El escándalo estaba servido y, tal como cabía esperar, llegó a oídos de Juan Carlos I en su lejano exilio de Abu Dabi. De inmediato, el monarca se puso en contacto con el programa Espejo Público de Antena 3, presentado por Susana Griso, para negar su participación en cualquier trabajo, intermediación o cobro de comisiones: “Susana, desmiéntelo categóricamente. Me puso Piqué un whatsapp para verme, pues venía a Abu Dabi a presentar su Copa Davis, y le dije amablemente que no estaría aquí. Pero de lo otro nunca”.

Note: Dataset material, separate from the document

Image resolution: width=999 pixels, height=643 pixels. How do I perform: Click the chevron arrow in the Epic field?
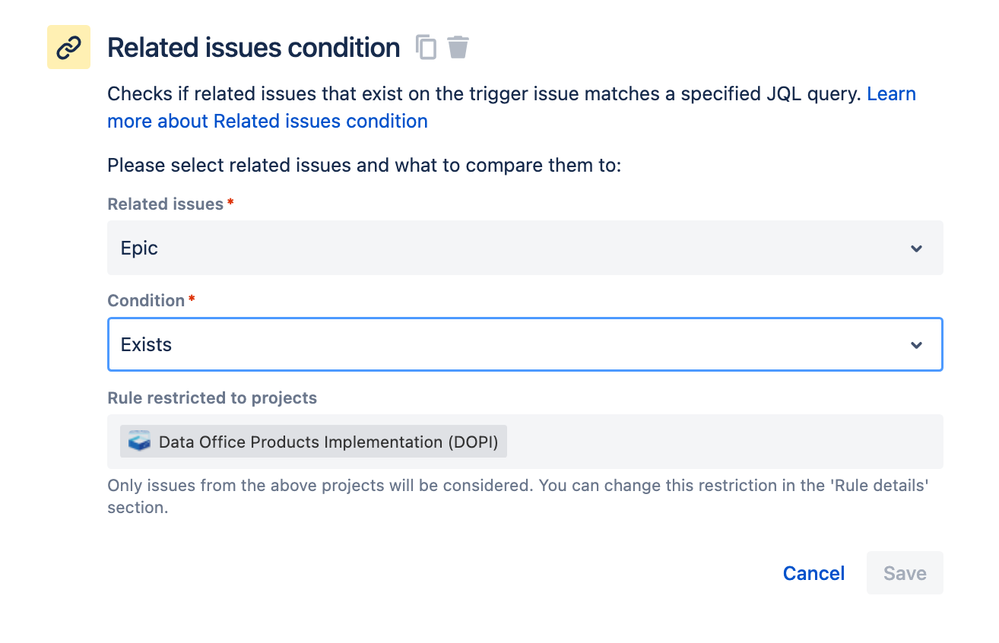click(916, 249)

El juancarlismo del 78 nos vendió el cuento de que esta democracia sería distinta, igualitaria, limpia de cortesanos y palaciegos. Sin embargo, la historia más negra de este país vuelve a repetirse una vez más y ahora vivimos la profunda decepción de que aquí siempre prosperan los mismos, los mal llamados comisionistas, un oficio bajo sospecha que promociona a grandes de España, instalados, familias bien colocadas de toda la vida. La misma nobleza corrupta parasitada con el sistema y la monarquía; los mismos señoritos del cortijo ahora reciclados en supuestos brókerespara dar el pelotazo a gran escala. Siguen estando ahí, las manos muertas, las clases ociosas que deambulan por los ministerios y ayuntamientos, los oportunistas que van a la caza del chollo del siglo. Una casta de alta cuna y baja estofa que se perpetúa de generación en generación, que tiene entrada libre en los grandes eventos nacionales y que se pasea por los despachos oficiales como Pedro por su casa. Conseguidores que alternan con los caciques en cotos privados de caza mientras disparan contra las cuatro liebres raquíticas que quedan. Arribistas con el carné del partido en los dientes que van cerrando negocios a destajo. Miembros de una estirpe de apellidos larguísimos como cansinas letanías. En eso consiste la esencia del comisionista: don de gentes, gente con don. Hoy venden un perfume en la televisión, mañana unos azulejos, una cuadra de caballos o unas mascarillas a precio de oro. Negocios diversificados para una ralea que no sabe hacer la o con un canuto y que nunca fue a la universidad. Y todo con el correspondiente jugoso porcentaje, sin dar golpe, solo tirando de una agenda milagrosa, de parientes influyentes y de amigos en las altas esferas. Nepotismo, enchufismo, amiguismo. Grandes males españoles que no hemos sabido o no hemos querido extirpar. Los comisionistas son los mismos de toda la vida (antes se les llamaba recomendados); los mismos que, cuando llegó la democracia, sacaron su dinero de España, a espuertas, por miedo a la Tercera República; los mismos del pañuelo en la solapa, la gomina en el pelo y el traje perfumado que siguen robando al patriótico grito de “viva España, viva el rey”. Comisionistas: seres agraciados por una feria jovial y secular para su goce exclusivo. Y mientras tanto, el pueblo hambriento mira, envidia y calla.